- **Material provided**:
+++
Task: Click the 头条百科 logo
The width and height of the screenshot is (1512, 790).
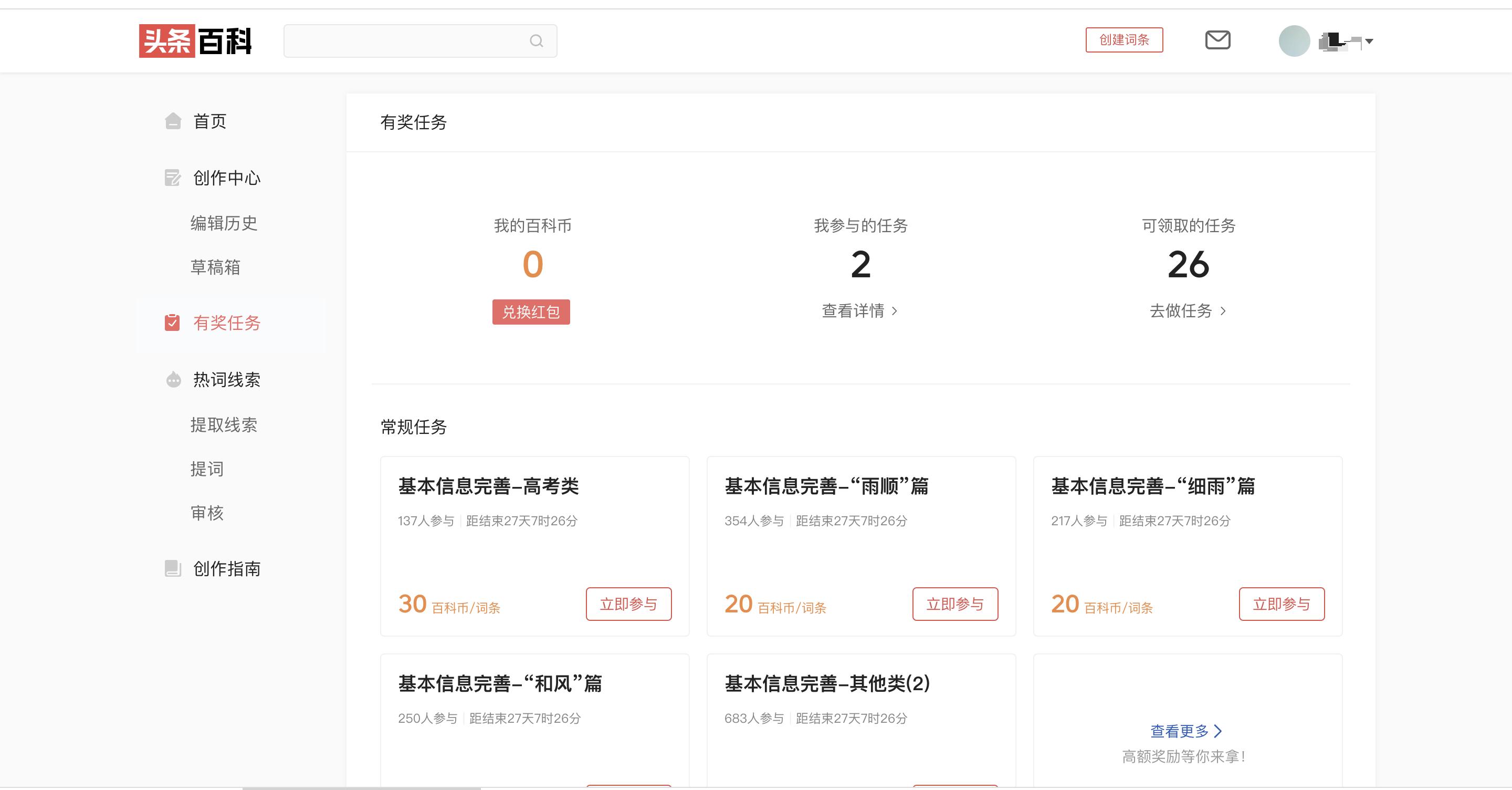Action: (196, 41)
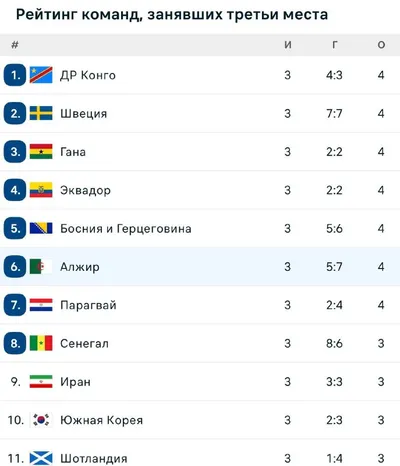Viewport: 400px width, 466px height.
Task: Click the Bosnia and Herzegovina flag icon
Action: (41, 228)
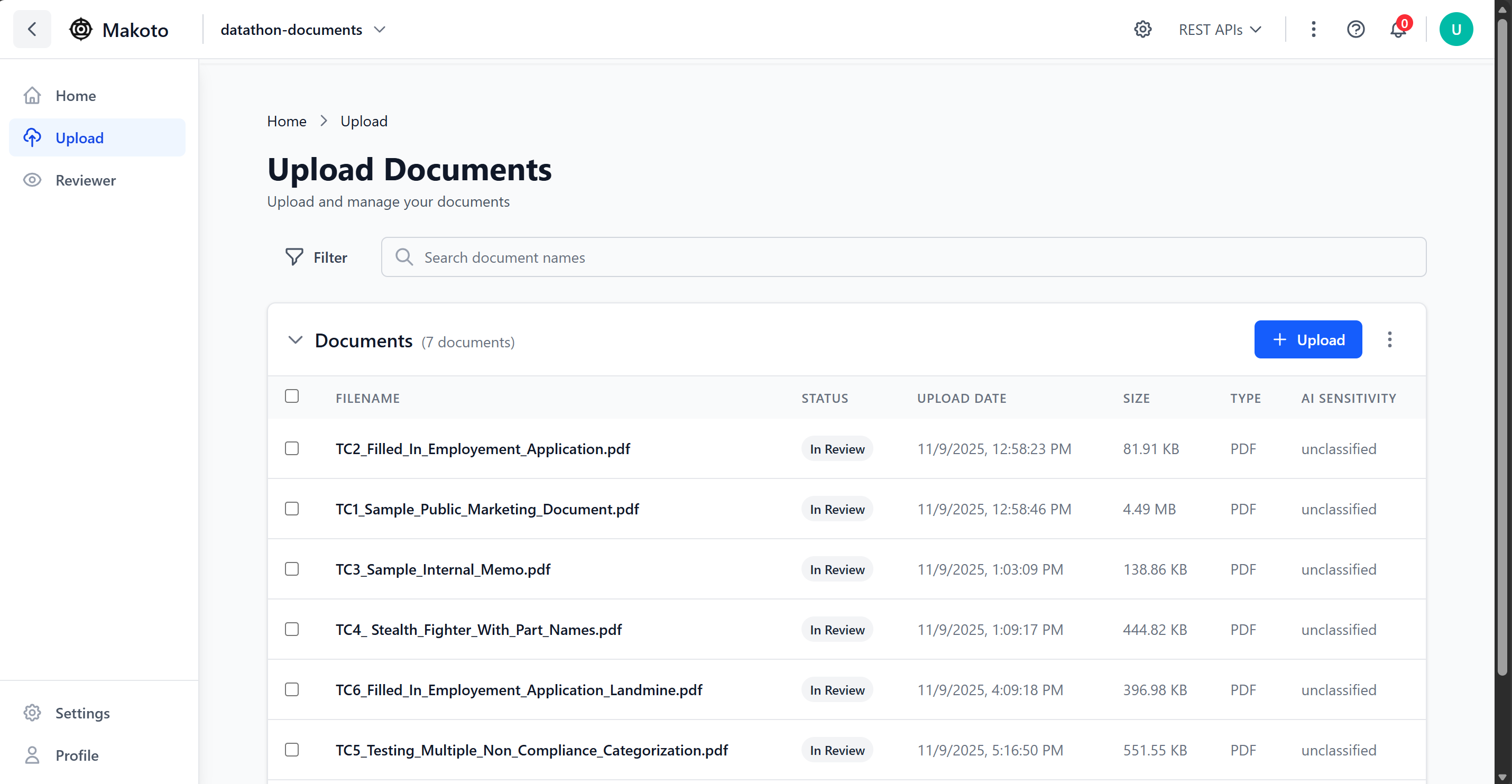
+++
- **Short task**:
Quote every line of the entries above word for word, leaving out the pictures.

- **Completed task**:
Task: Click the 头条百科 logo
The width and height of the screenshot is (1512, 790).
Action: (196, 41)
Viewport: 400px width, 466px height.
Task: Click the Bosnia and Herzegovina flag icon
Action: (41, 228)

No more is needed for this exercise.